At the church I grew up in, people would shout out the title of the song they were requesting as the current hymn wound down. As I recall, there was an art to knowing when to call out the next hymn. If you yelled your song request out too early, it wouldn’t be heard over the sound of the piano or organ. If you waited too long, Ms. Higgenpowers would shout out, “Just as I Am” and its 41 verses.  

No one liked Ms. Higgenpowers. 

But I digress. One Sunday, my song request was heard and granted. I had yelled out, “Pass it on” and the music minister signaled for the congregation to turn to my hymn. This hymn was relatively new to the Baptist Hymn canon. I loved it because, like me, it was a product of the 1970s. It was contemporary. It was fresh. It didn’t sound like the other hymns. 

“I’ll shout it from the mountain top!” the song rang out. “I want my world to know, the Lord of love has come to me. I want to pass it on.”  

Although I love many different expressions of music in worship, there can be no denying the power of the Baptist Hymnal in helping to shape my faith over the years. Congregational singing is a deeply moving experience for me as I know that it is for many of you. Yes, the language of the lyrics is sometimes antiquated. And yes, the tune may not be as modern as what we listen to in the car. But, the theology, the scripture, and the testimony of the faithful who have gone on before us is undeniably present in the hymns that we sing.  

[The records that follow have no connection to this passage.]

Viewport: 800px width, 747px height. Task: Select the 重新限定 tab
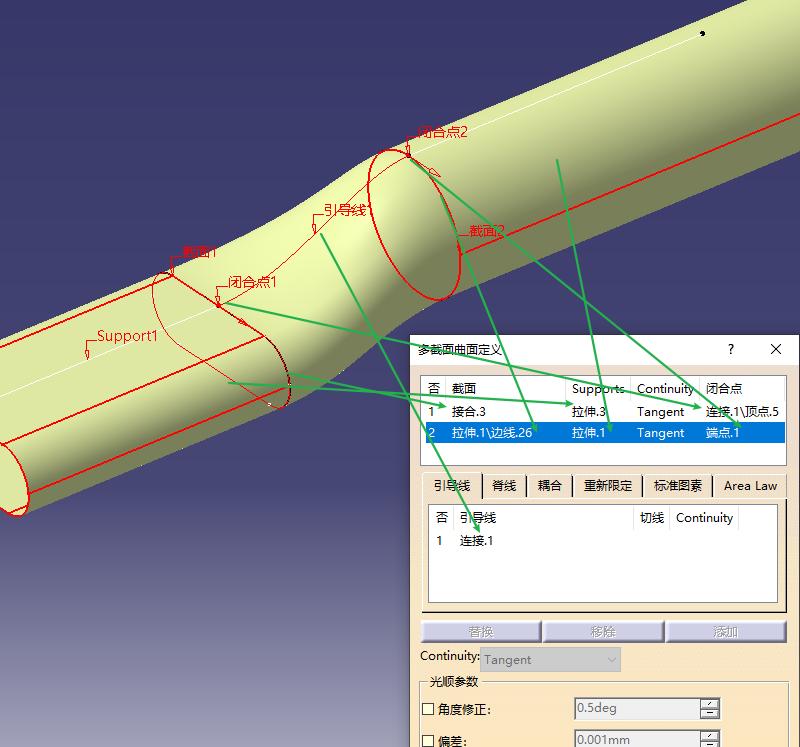click(608, 486)
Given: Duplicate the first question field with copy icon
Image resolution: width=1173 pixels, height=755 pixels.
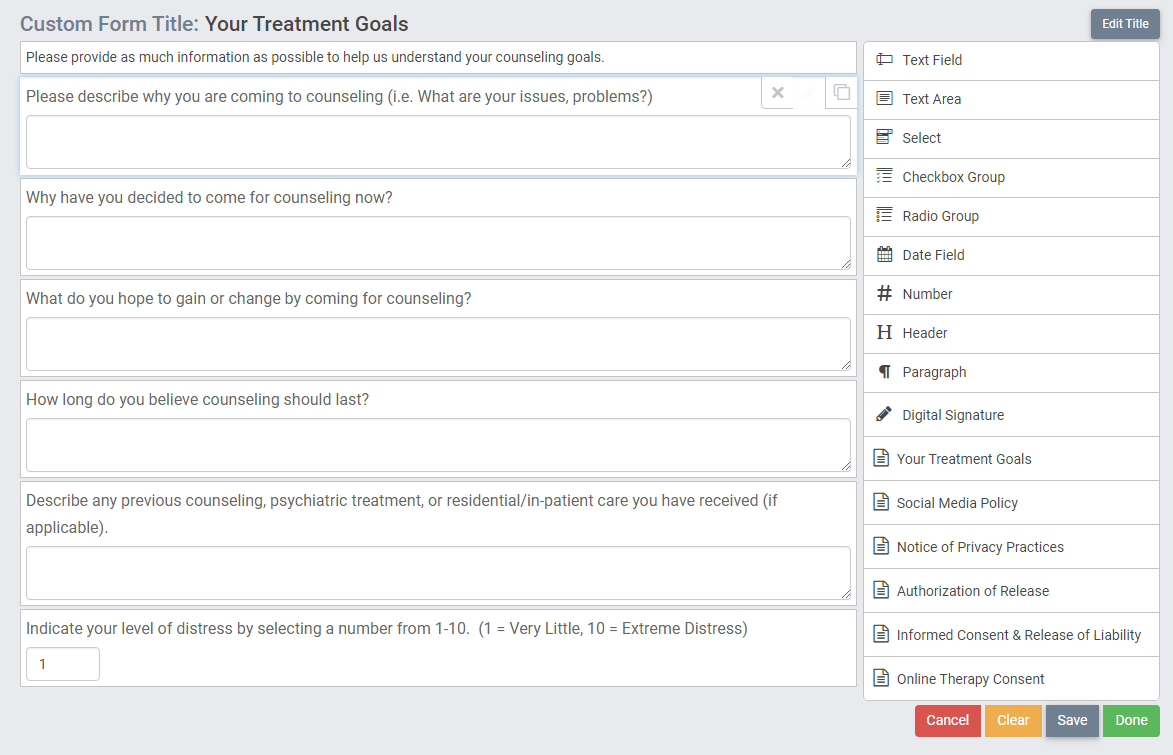Looking at the screenshot, I should click(x=842, y=93).
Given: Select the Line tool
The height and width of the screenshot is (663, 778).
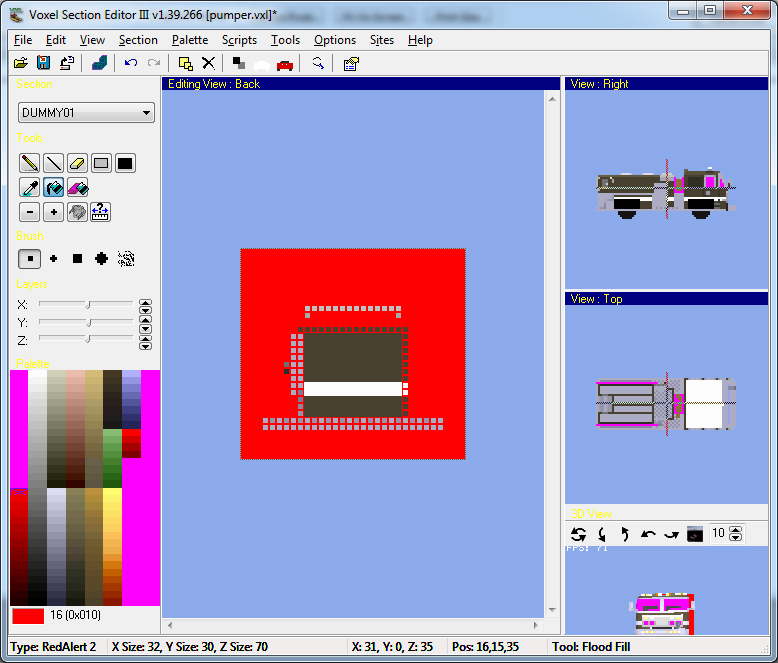Looking at the screenshot, I should point(53,163).
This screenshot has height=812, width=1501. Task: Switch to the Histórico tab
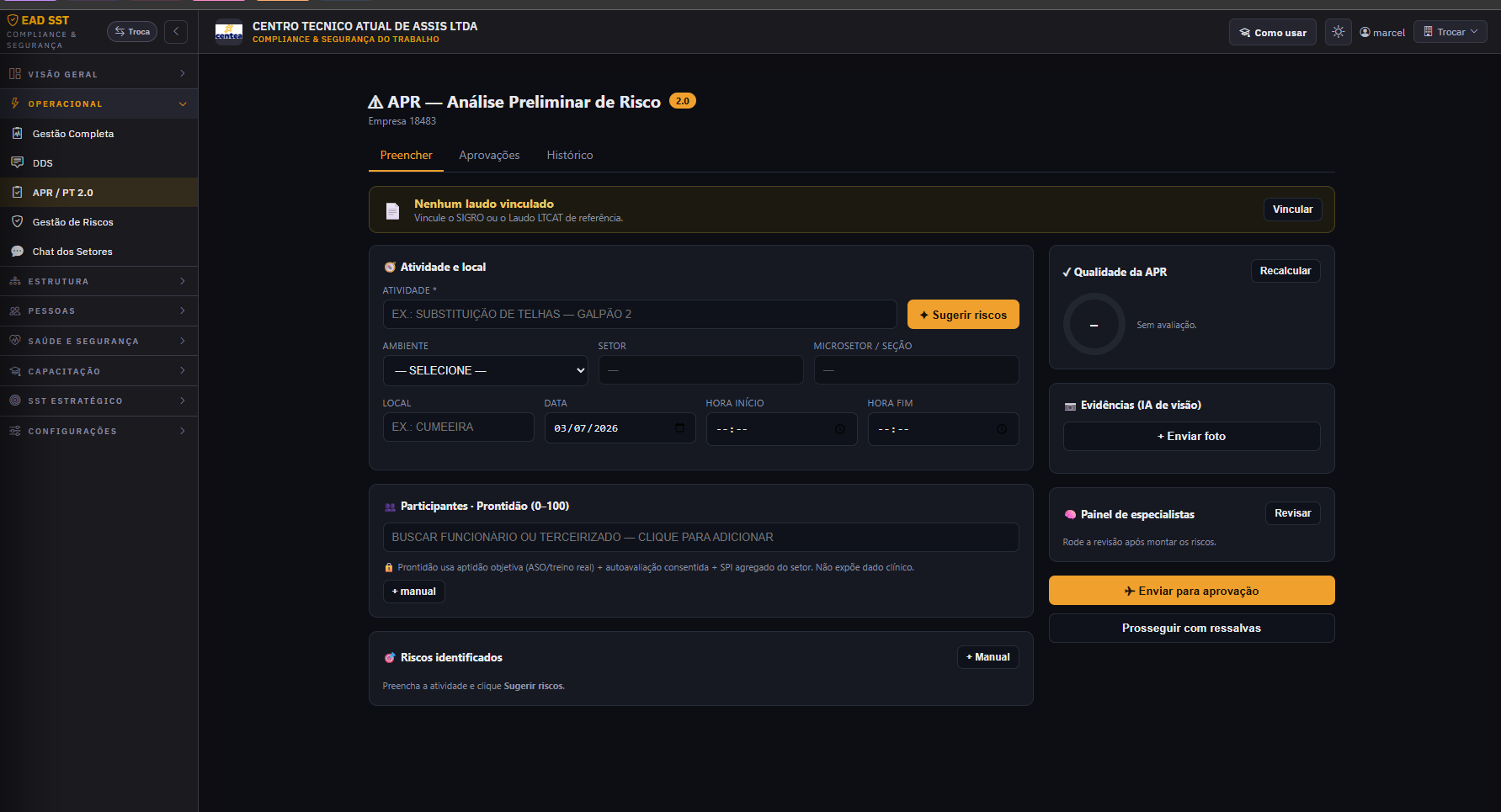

I feel the power of Easter when we sing, “Joyful, Joyful, We Adore Thee.” 

I am reminded of the rich and storied tradition of the Church when we sing, “A Mighty Fortress Is Our God.” 

I long for the chord in the last refrain of “Holy, Holy, Holy” when we land on the bedrock phrase: “God in three Persons, blessed Trinity.” 

The music that we sing in worship each Sunday has been sung by our brothers and sisters in Christ in so many different settings, and for so many different occasions.  

“This Is My Father’s World” was once the theme song of Vacation Bible School when I was a child. “Morning Has Broken” was the hymn at an Easter Sunrise Service at the first church I served after seminary. I presented a framed copy of the words to “The Servant Song,” to Rebecca when I proposed to her.  

I have seen parents who have lost their child sing at the funeral, “It Is Well with My Soul,” with tears streaming down their faces. I have heard students belt out, “Be Thou My Vision,” on retreats. I felt the ground shake when the organ played the downbeat of, “For All the Saints,” at my first chapel service at Princeton Seminary. I remember singing, “My Lord is Near Me All the Time,” with my father as we took refuge in our backyard shed during a ferocious thunderstorm. 

“In the lightning flash across the sky His mighty power I see, And I know if He can reign on high, His light can shine on me.”  

“I’ve seen it in the lightning, heard it in the thunder, and felt it in the rain; My Lord is near me all the time, My Lord is near me all the time.”  

Yes, I know of God’s Good News because the Bible has told me so. But the music of God’s Church has given me a melody to remember it by. And for that, I am most deeply grateful. I can imagine that you feel the same.